What exactly
does alignment entail? What part is getting misaligned?
For a floppy driver, there are essentially 4 adjustments that you have to
make to do a full alignment :
1) Spindle speed (not on synchronous-motor drives). This one is obvious
2) Head radial position. This involves adjusting the head position
radially with respect to the spindle so that it's positioned over the
centre of a data track, and not off to one side. This is the one that
most people mean by 'alignment'. You use a special disk recorded with
ofset tracks, look at the signal from the head on a 'scope and move the
heard (or more correctly the stepper motor) so that the 2 offset tracks
are the same amplitude on the 'scope
3) Track 0. You've now got the heads over a track. And you know which
track it is, since the alignement disk only has said pattern on selected
tracks. Now step the head out the appropriate number of tracks and adjust
the track 0 sensor (switch/optoswitch) so that it operates at the right place
4) Index timing. This one is not that important, actually, on most
controllers. One track on the alignment disk had a burst of data
positioned accurately wrt the index hole. What you do is read at that
track, look at the index pulse and the data burst on the 'scope and move
the index sensor until the delay between them is right.
In general only (2) and (3) are that important with modern controllers.
All of them are important on hard-sectored controllers, though.
Does this happen to any other type of drive
(CD-ROM, HDD,etc.)
OK... Modern hard disks don't need alignment - they're servo-tracked, and
the head uses information on the disk platters - the so-called servo
bursts - as a position reference. Older demountable hard disks in general
either used one surface of a multi-platter stack for this servo
information (when you have to align the heads wrt each other), or had a
stepping actuator (not, in general as stepper motor, but an actuator that
took its reference from something in the drive and not on the disk), when
you have to align the heads wrt the spindle. You do these like a floppy
drive, with an alignment pack and a 'scope.
Some older winchesters have a stepper motor. In general there's not a lot
you can do with these other than to low-level format them and keep on
using them. Of course you lose data if you do that.
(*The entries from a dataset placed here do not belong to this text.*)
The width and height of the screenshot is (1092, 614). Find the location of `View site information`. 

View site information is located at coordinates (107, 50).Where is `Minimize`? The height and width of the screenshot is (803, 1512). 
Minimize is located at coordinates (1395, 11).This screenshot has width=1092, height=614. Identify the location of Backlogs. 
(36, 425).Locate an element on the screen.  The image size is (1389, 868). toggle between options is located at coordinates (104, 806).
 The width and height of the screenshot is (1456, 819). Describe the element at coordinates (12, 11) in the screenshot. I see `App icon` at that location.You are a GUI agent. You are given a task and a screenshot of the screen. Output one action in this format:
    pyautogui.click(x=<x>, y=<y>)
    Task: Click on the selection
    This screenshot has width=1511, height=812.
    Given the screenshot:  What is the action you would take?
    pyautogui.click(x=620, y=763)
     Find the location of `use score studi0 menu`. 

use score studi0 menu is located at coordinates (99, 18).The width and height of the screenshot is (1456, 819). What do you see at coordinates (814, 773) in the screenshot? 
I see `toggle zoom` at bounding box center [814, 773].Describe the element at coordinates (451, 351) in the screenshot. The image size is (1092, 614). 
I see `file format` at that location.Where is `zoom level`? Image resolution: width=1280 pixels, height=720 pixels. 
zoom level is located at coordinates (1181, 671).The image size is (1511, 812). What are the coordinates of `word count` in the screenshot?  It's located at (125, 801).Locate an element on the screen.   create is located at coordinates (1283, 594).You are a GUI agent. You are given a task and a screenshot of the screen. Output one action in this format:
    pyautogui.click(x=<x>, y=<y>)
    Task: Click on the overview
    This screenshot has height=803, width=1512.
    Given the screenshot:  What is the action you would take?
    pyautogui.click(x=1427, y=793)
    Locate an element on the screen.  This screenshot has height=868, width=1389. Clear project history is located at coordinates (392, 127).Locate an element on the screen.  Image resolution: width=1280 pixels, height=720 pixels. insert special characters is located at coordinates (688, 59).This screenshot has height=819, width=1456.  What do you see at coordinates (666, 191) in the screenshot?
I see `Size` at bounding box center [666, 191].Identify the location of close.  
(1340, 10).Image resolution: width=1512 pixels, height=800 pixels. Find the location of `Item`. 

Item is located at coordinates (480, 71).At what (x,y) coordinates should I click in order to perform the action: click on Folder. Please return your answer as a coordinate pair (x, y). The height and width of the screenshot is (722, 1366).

CD-ROMs don't need radial alignment as such - they're servo-positioned in
general. The average CD-ROM drive has 3 or 4 servo loops - focus, spindle
speed, radial position (or coarse and fine radial postion). There are
electronic adjustments for these sometimes, and maybe also a laser power
control. Don't fiddle without a service manual!. You set these up like an
audio CD player.
Tape drives also have alignment adjustments. The old 9-track drives (this
is classiccmp, after all!) have motor speed, tape tension, head skew
(basically angle of the head), sometimes head tilt, tape sensor, etc
adjustments. Even cartridge tape drives have tape speed, head height and
maybe head azimuth adjustments.
I'll leave paper tape units, card readers, printers, teletypes and
monitors until another time (read : until someone asks about them).
Suffice it to say they all need alignment sometimes.
-tony
Ahh, I knew you had a fdd "how-to" simmering in there Tony. " ^
))
This one should definitely go in the FAQ.